Either type of contract may allow for a GP practice to collaborate in a shared care arrangement with drugs workers who are either employed by specialist agencies, or for the more autonomous practice to employ such staff directly.

For more information on drug treatment and the new GMS (nGMS) contract, with NTA recommendations and consensus reached at a provider summit held by the NTA in December 2003, see the NTA website www.nta.nhs.uk.

Additionally, doctors with a primary care background may be employed by voluntary or non-statutory agencies, criminal justice agencies, or independent sector providers to provide a range of levels of care, with individually negotiated service level agreements.

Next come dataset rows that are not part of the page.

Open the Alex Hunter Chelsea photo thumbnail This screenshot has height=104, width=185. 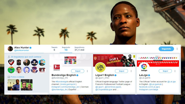click(x=14, y=85)
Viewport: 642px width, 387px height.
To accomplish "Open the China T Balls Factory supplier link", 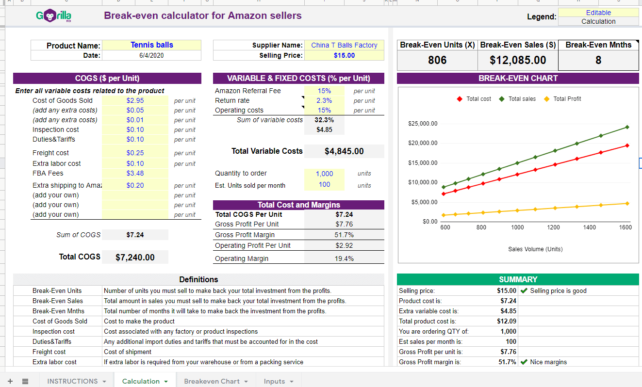I will (x=345, y=45).
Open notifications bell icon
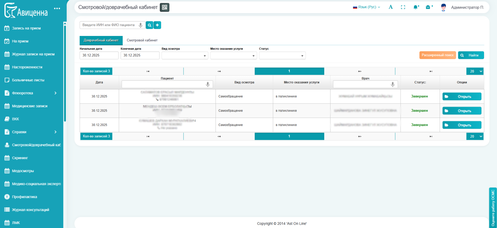This screenshot has width=497, height=228. [x=416, y=7]

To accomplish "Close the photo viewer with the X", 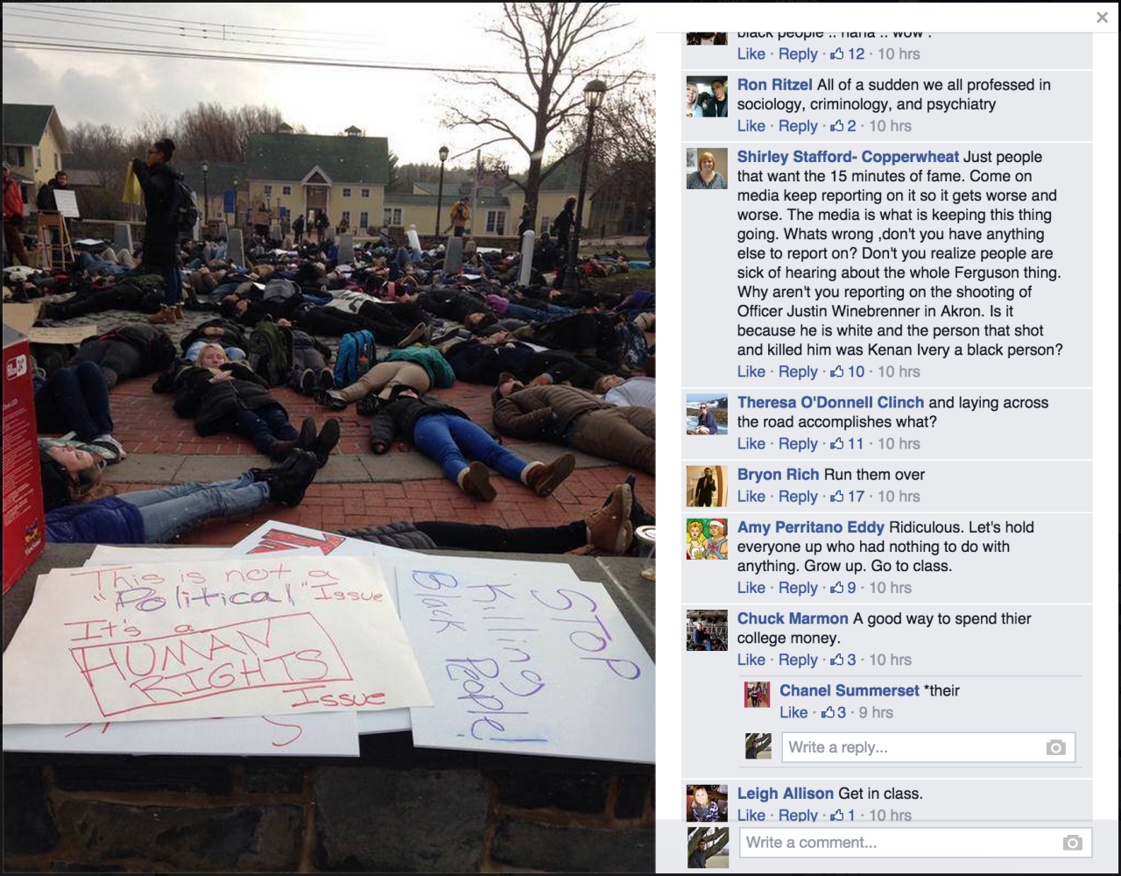I will tap(1102, 18).
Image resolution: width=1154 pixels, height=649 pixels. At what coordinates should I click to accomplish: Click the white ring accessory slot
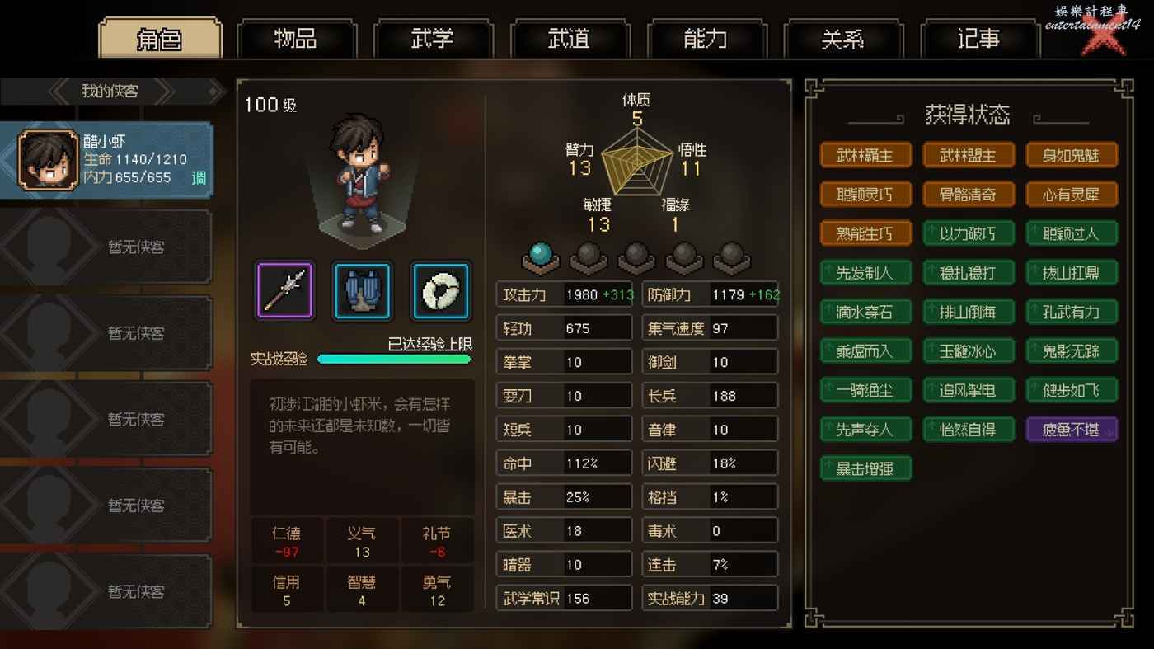[441, 290]
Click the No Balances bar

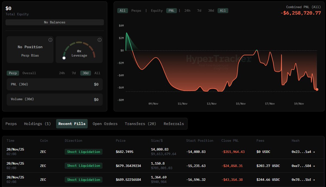(55, 22)
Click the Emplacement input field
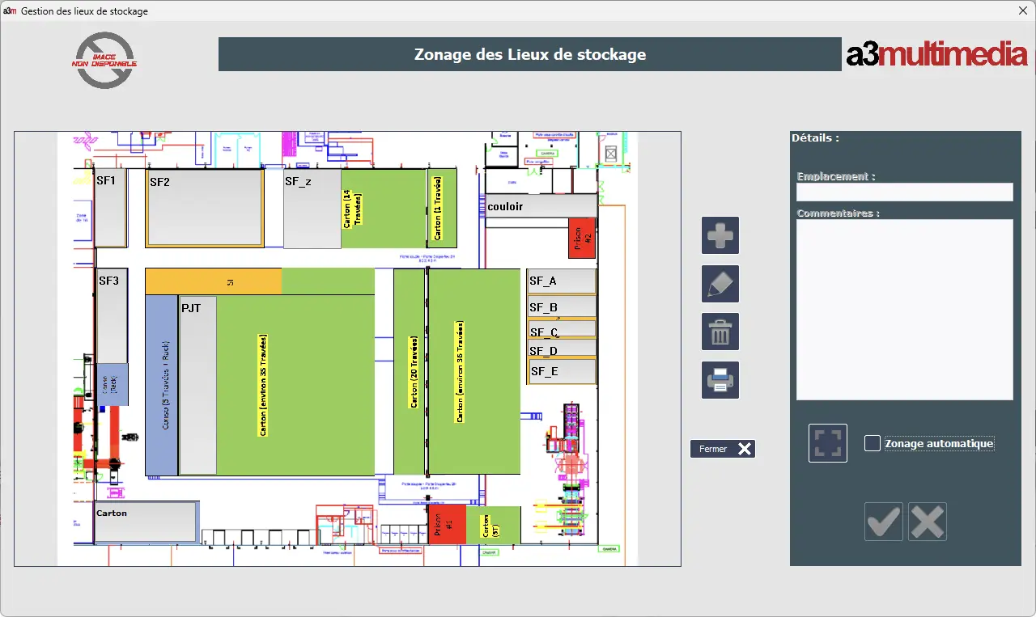1036x617 pixels. 905,192
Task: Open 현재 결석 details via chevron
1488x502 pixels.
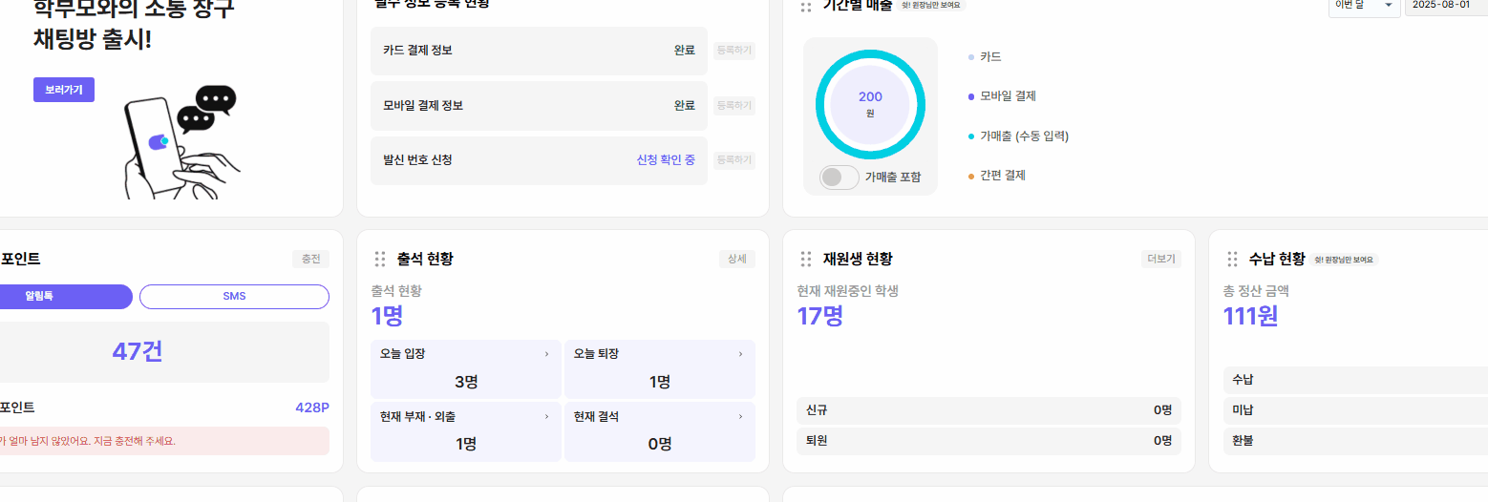Action: pyautogui.click(x=740, y=417)
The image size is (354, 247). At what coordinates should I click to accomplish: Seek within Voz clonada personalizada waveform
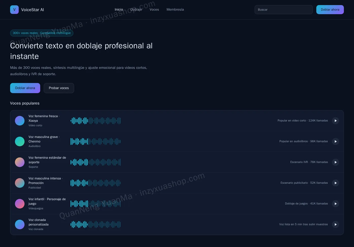(96, 224)
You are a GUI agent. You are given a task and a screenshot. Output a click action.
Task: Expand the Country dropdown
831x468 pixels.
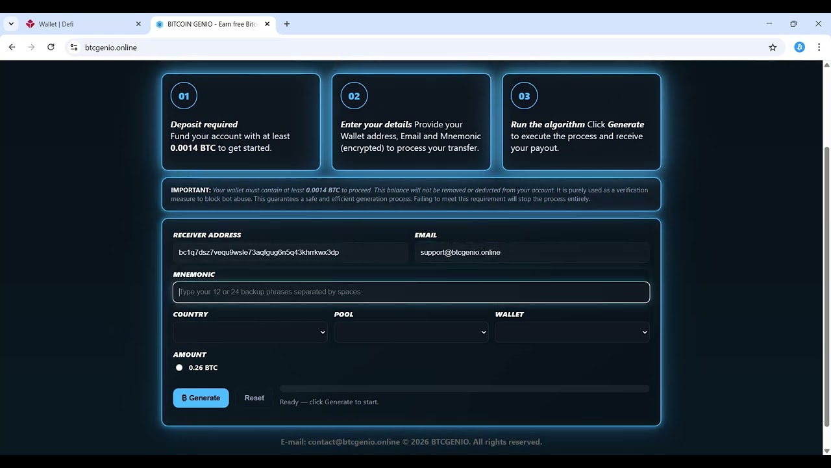point(250,332)
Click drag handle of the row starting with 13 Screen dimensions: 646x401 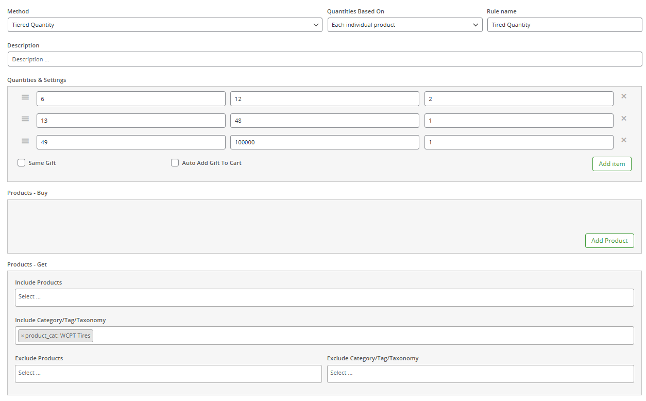coord(25,119)
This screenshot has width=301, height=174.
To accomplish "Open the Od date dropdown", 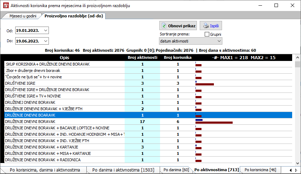I will (45, 30).
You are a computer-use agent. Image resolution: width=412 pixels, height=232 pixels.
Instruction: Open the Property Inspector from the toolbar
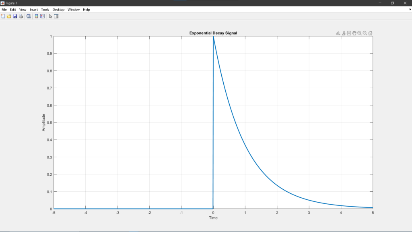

3.5.3 Competences for doctors in primary care drug treatment

Commissioners should ensure local treatment systems have a complete spectrum of medical provisions to meet the range of


needs and the numbers of substance misusers entering treatment. This requires a variety of skills and competences at various levels, from simply providing general medical skills, to GPs offering less complex drug treatments, to specialist addictions skills and addiction psychiatry skills. This is a key message arising from the consensus document produced by the Royal College of General Practitioners and the Royal College of Psychiatrists – Roles and Responsibilities of Doctors in the Provision Of Treatment for Drug and Alcohol Misusers (2005)30 – as summarised in an NTA briefing note on its website, www.nta.nhs.uk. The consensus document specifies a hierarchy of roles for GPs, with increasing competency levels:

  • GPs providing core services. A doctor providing general medical care only to substance misusers

  • GPs providing enhanced services. A doctor providing basic medical care plus care to substance misusers, in accordance with locally agreed shared care guidelines

  • GPs with special clinical interest (GPwSI) providing enhanced services. GPwSIs have received specific higher level training in the management of substance misusers in primary care, usually the GP Certificate in Management of Drug Use Part 2. GPwSIs delivering locally enhanced services or nationally enhanced services are able to work more autonomously and take responsibility for more complex cases in substance misuse than other GPs

  • Substance misuse specialist (primary care). A doctor with a general practice background and an extensive postgraduate training in substance misuse working as a specialist GP lead or director employed by a PCT or mental health trust. These doctors are able to take on most complex cases, and where competences and accreditation allow, highly specialised areas, such as management of severe and enduring mental illness (in conjunction with specialist psychiatric support and appropriate clinical governance) and prescribing of heroin for treatment of addiction (under license). These doctors have responsibility for the full range of clinical governance activities and service development for substance misuse in their parent NHS trust. They are expected to have extensive postgraduate training in substance misuse, regular clinical supervision, CPD and peer support.

3.5.4 Models of drug treatment in primary care

A number of actual models of primary care drug treatment have evolved in the context of local resources and identification of need. These models include various types of shared care services in which GP services are supported by more specialist service provision, and primary care-led drugs services, which may or may not have shared care arrangements with a secondary care provider.